Dataset excerpt
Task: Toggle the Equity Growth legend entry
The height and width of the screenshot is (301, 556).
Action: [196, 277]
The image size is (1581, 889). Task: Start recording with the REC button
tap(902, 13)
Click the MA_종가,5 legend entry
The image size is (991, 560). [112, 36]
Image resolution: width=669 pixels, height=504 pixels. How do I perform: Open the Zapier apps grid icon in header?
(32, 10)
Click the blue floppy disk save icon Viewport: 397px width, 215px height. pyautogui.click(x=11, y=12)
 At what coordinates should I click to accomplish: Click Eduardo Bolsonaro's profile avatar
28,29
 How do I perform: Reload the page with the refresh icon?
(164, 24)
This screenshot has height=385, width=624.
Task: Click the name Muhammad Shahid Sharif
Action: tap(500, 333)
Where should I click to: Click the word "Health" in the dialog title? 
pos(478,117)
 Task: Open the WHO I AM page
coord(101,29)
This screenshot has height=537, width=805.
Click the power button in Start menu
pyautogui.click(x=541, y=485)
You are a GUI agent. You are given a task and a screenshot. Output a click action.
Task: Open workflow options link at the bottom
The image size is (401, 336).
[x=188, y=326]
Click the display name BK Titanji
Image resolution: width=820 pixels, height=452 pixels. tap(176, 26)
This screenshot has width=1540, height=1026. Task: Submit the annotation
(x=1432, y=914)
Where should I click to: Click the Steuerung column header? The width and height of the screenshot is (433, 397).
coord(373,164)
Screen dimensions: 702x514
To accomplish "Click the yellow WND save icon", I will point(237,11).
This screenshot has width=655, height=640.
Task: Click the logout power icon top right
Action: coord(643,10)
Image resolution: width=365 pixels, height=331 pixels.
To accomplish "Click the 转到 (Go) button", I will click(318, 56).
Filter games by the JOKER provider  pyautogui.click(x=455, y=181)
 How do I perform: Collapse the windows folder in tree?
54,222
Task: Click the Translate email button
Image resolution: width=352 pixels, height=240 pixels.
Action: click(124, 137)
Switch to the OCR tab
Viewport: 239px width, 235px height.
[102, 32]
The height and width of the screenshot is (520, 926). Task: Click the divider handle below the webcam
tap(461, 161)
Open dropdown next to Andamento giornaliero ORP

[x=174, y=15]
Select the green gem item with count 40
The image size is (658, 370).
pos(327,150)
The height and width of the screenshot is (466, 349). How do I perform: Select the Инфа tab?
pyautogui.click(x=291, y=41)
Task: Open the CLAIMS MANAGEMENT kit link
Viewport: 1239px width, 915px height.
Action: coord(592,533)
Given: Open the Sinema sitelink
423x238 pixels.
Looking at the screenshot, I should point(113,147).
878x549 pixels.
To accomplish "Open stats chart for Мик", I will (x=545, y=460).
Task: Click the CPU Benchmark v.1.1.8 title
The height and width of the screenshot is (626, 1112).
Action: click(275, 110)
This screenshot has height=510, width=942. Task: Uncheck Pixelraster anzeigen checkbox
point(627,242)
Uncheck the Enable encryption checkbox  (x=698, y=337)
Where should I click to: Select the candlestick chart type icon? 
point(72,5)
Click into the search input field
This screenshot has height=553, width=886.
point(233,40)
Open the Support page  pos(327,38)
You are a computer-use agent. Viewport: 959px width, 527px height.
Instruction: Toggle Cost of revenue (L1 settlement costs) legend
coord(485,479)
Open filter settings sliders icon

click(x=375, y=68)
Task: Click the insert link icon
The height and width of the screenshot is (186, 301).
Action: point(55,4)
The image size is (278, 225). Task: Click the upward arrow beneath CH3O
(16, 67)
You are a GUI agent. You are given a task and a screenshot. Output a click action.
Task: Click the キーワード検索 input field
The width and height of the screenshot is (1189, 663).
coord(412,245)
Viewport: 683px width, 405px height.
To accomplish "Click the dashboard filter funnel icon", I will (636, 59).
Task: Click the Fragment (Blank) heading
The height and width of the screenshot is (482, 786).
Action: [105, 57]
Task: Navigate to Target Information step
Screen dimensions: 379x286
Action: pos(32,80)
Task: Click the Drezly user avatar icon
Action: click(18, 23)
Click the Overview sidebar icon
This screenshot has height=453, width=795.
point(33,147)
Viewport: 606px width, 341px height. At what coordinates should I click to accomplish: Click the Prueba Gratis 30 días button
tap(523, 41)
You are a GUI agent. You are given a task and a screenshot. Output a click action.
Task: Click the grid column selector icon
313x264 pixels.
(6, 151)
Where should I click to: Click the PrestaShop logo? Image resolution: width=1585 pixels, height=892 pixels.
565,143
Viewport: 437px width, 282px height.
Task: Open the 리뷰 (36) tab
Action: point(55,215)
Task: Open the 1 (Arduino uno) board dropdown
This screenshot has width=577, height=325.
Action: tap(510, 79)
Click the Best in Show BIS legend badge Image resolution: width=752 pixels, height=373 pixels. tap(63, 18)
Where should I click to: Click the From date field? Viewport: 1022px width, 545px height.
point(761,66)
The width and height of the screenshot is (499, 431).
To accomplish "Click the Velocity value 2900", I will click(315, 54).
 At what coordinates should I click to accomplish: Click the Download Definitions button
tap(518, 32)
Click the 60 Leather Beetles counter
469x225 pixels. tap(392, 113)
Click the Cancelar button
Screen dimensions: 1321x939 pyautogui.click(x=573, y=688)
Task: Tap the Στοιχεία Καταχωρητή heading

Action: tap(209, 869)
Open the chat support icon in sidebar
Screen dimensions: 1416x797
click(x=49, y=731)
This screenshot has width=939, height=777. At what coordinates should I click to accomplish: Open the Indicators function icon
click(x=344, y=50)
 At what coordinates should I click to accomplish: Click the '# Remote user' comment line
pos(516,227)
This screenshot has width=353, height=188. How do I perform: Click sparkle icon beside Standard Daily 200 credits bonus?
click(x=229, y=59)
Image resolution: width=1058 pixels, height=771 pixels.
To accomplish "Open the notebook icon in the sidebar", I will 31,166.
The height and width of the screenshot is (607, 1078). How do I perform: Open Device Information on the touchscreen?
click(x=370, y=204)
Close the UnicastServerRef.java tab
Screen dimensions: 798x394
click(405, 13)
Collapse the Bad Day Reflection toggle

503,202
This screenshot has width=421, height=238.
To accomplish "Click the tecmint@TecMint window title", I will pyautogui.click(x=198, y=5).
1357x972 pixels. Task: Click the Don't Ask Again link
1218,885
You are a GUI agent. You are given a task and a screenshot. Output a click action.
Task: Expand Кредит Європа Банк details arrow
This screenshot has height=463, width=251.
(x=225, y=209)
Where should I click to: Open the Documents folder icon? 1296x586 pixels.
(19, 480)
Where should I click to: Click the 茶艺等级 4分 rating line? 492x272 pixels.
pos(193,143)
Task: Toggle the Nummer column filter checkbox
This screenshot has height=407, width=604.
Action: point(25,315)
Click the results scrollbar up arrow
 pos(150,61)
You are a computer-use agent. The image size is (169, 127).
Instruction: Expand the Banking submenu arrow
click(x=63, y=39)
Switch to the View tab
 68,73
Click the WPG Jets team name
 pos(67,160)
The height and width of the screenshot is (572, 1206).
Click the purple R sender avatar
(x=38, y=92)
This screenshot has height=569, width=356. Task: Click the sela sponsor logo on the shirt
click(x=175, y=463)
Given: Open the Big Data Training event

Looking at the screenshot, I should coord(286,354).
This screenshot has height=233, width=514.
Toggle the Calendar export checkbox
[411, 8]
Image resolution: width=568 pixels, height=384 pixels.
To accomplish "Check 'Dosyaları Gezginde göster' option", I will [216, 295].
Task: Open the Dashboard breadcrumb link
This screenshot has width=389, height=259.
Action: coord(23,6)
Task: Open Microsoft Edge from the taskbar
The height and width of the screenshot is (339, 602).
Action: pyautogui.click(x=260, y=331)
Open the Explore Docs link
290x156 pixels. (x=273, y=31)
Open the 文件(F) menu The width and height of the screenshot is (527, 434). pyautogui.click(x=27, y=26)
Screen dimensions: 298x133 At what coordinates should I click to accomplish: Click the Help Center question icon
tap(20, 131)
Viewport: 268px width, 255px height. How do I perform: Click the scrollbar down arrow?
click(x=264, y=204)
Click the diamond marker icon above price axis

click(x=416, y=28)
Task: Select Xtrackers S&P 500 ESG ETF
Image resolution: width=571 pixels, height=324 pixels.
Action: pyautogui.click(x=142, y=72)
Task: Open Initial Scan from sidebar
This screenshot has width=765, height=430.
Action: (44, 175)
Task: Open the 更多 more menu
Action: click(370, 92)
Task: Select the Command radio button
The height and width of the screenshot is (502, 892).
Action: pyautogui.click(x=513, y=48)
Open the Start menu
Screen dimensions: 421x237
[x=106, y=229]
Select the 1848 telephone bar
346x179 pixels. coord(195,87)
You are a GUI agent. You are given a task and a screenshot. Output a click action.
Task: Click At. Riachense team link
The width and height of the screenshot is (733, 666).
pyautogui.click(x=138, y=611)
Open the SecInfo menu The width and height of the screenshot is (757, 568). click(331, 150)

§ **Directive**:
Retype everything in the material from the line that contains "Task: Open Initial Scan from sidebar" down to the line that contains "346x179 pixels. coord(195,87)", both of those lines included, with no changes.

§ **Response to the exercise**:
Task: Open Initial Scan from sidebar
This screenshot has width=765, height=430.
Action: (44, 175)
Task: Open the 更多 more menu
Action: click(370, 92)
Task: Select the Command radio button
The height and width of the screenshot is (502, 892).
Action: pyautogui.click(x=513, y=48)
Open the Start menu
Screen dimensions: 421x237
[x=106, y=229]
Select the 1848 telephone bar
346x179 pixels. coord(195,87)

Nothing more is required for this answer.